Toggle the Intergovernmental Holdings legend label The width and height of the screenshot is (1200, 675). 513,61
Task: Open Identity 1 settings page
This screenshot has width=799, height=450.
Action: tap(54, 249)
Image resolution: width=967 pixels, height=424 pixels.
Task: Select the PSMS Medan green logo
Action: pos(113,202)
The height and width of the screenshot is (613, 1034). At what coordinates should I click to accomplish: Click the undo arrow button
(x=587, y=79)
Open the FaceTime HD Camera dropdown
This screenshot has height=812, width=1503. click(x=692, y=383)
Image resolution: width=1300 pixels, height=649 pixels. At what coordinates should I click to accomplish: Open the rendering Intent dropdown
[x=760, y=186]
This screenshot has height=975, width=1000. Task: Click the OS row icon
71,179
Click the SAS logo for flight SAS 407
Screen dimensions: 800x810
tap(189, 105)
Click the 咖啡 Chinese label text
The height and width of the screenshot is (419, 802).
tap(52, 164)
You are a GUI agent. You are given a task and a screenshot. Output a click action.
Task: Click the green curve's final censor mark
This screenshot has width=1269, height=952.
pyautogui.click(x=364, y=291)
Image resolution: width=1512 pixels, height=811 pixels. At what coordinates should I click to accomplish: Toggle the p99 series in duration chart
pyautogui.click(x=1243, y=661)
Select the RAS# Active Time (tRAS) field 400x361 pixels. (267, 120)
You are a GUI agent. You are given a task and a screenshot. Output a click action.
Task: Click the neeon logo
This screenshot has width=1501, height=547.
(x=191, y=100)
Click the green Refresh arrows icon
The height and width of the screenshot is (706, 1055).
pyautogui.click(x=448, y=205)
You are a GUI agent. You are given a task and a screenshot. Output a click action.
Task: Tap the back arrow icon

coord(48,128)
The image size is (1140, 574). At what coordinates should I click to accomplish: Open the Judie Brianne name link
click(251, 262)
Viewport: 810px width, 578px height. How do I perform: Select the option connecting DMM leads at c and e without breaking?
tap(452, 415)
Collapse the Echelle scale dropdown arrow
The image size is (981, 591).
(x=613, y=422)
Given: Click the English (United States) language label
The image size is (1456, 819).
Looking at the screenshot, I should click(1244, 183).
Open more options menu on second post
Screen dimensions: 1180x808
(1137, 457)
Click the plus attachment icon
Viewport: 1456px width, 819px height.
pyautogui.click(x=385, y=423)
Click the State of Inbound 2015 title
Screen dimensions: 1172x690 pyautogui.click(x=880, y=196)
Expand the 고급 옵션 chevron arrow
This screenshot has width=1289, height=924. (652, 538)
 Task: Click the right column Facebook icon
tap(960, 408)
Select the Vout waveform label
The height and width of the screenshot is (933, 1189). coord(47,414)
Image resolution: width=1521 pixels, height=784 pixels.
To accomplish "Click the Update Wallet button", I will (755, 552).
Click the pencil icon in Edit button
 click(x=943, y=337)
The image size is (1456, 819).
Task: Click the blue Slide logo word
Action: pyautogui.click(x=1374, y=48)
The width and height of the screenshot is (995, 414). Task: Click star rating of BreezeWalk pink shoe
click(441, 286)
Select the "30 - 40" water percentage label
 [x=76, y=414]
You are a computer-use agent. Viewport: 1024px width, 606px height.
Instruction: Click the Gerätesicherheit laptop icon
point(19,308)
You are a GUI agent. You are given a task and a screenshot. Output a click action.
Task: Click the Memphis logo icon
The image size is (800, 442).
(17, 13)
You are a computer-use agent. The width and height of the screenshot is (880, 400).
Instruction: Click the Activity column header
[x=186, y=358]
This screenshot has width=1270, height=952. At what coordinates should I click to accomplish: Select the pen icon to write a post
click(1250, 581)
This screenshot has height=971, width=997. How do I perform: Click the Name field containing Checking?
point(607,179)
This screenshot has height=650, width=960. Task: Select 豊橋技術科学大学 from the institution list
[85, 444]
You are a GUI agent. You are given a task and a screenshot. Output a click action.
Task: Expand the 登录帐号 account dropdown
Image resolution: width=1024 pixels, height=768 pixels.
========================================
Output the data once more, exactly as given.

Toggle the Intergovernmental Holdings legend label The width and height of the screenshot is (1200, 675). 513,61
Task: Open Identity 1 settings page
This screenshot has width=799, height=450.
Action: tap(54, 249)
Image resolution: width=967 pixels, height=424 pixels.
Task: Select the PSMS Medan green logo
Action: pos(113,202)
The height and width of the screenshot is (613, 1034). At what coordinates should I click to accomplish: Click the undo arrow button
(x=587, y=79)
Open the FaceTime HD Camera dropdown
This screenshot has height=812, width=1503. click(x=692, y=383)
Image resolution: width=1300 pixels, height=649 pixels. At what coordinates should I click to accomplish: Open the rendering Intent dropdown
[x=760, y=186]
This screenshot has height=975, width=1000. Task: Click the OS row icon
71,179
Click the SAS logo for flight SAS 407
Screen dimensions: 800x810
tap(189, 105)
Click the 咖啡 Chinese label text
The height and width of the screenshot is (419, 802).
tap(52, 164)
You are a GUI agent. You are given a task and a screenshot. Output a click action.
Task: Click the green curve's final censor mark
This screenshot has width=1269, height=952.
pyautogui.click(x=364, y=291)
Image resolution: width=1512 pixels, height=811 pixels. At what coordinates should I click to accomplish: Toggle the p99 series in duration chart
pyautogui.click(x=1243, y=661)
Select the RAS# Active Time (tRAS) field 400x361 pixels. (267, 120)
You are a GUI agent. You are given a task and a screenshot. Output a click action.
Task: Click the neeon logo
This screenshot has width=1501, height=547.
(x=191, y=100)
Click the green Refresh arrows icon
The height and width of the screenshot is (706, 1055).
pyautogui.click(x=448, y=205)
You are a GUI agent. You are given a task and a screenshot. Output a click action.
Task: Tap the back arrow icon

coord(48,128)
The image size is (1140, 574). At what coordinates should I click to accomplish: Open the Judie Brianne name link
click(251, 262)
Viewport: 810px width, 578px height. How do I perform: Select the option connecting DMM leads at c and e without breaking?
tap(452, 415)
Collapse the Echelle scale dropdown arrow
The image size is (981, 591).
(x=613, y=422)
Given: Click the English (United States) language label
The image size is (1456, 819).
Looking at the screenshot, I should click(1244, 183).
Open more options menu on second post
Screen dimensions: 1180x808
(1137, 457)
Click the plus attachment icon
Viewport: 1456px width, 819px height.
pyautogui.click(x=385, y=423)
Click the State of Inbound 2015 title
Screen dimensions: 1172x690 pyautogui.click(x=880, y=196)
Expand the 고급 옵션 chevron arrow
This screenshot has width=1289, height=924. (652, 538)
 Task: Click the right column Facebook icon
tap(960, 408)
Select the Vout waveform label
The height and width of the screenshot is (933, 1189). coord(47,414)
Image resolution: width=1521 pixels, height=784 pixels.
To accomplish "Click the Update Wallet button", I will (755, 552).
Click the pencil icon in Edit button
 click(x=943, y=337)
The image size is (1456, 819).
Task: Click the blue Slide logo word
Action: pyautogui.click(x=1374, y=48)
The width and height of the screenshot is (995, 414). Task: Click star rating of BreezeWalk pink shoe
click(441, 286)
Select the "30 - 40" water percentage label
 [x=76, y=414]
You are a computer-use agent. Viewport: 1024px width, 606px height.
Instruction: Click the Gerätesicherheit laptop icon
point(19,308)
You are a GUI agent. You are given a task and a screenshot. Output a click action.
Task: Click the Memphis logo icon
The image size is (800, 442).
(17, 13)
You are a computer-use agent. The width and height of the screenshot is (880, 400).
Instruction: Click the Activity column header
[x=186, y=358]
This screenshot has width=1270, height=952. At what coordinates should I click to accomplish: Select the pen icon to write a post
click(1250, 581)
This screenshot has height=971, width=997. How do I perform: Click the Name field containing Checking?
point(607,179)
This screenshot has height=650, width=960. Task: Select 豊橋技術科学大学 from the institution list
[85, 444]
You are a GUI agent. You are given a task and a screenshot. Output a click action.
Task: Expand the 登录帐号 account dropdown
Image resolution: width=1024 pixels, height=768 pixels.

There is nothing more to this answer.